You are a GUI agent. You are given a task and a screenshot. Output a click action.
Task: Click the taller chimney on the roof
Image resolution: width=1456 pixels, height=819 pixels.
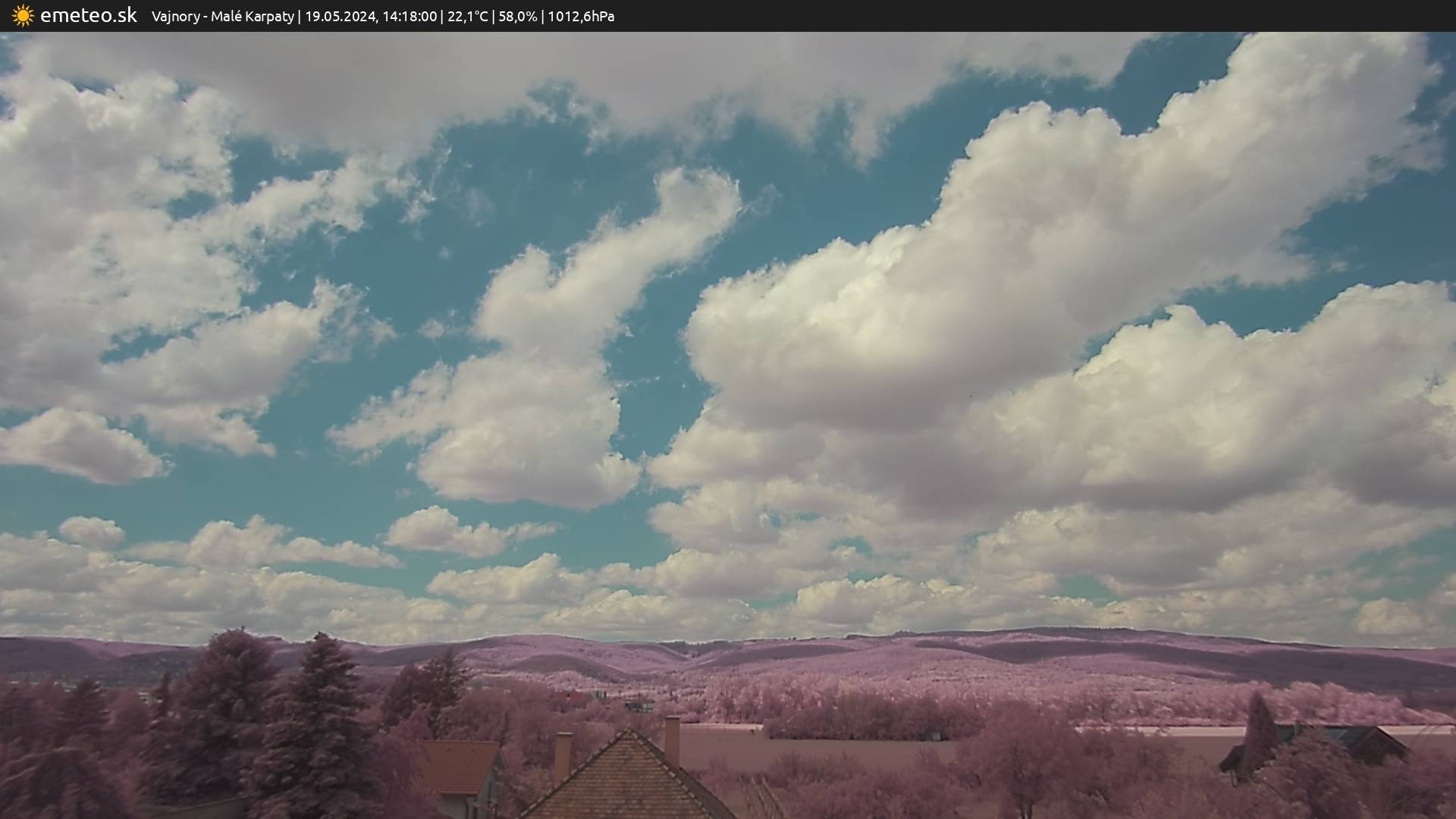click(x=672, y=739)
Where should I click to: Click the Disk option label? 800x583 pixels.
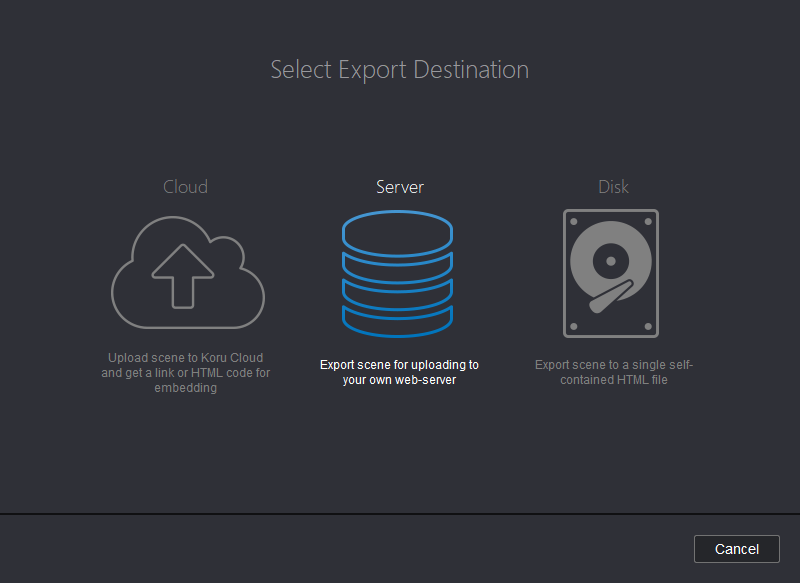[612, 186]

--------------------------------

#### Work to do:
Reproduce the material above word for word, leaving out the pictures.

#### Written solution:
You are a GUI agent. You are given a task and a screenshot. Output a click action.
Task: Click the taller chimney on the roof
Image resolution: width=1456 pixels, height=819 pixels.
click(x=672, y=739)
Where should I click to: Click the Disk option label? 800x583 pixels.
[612, 186]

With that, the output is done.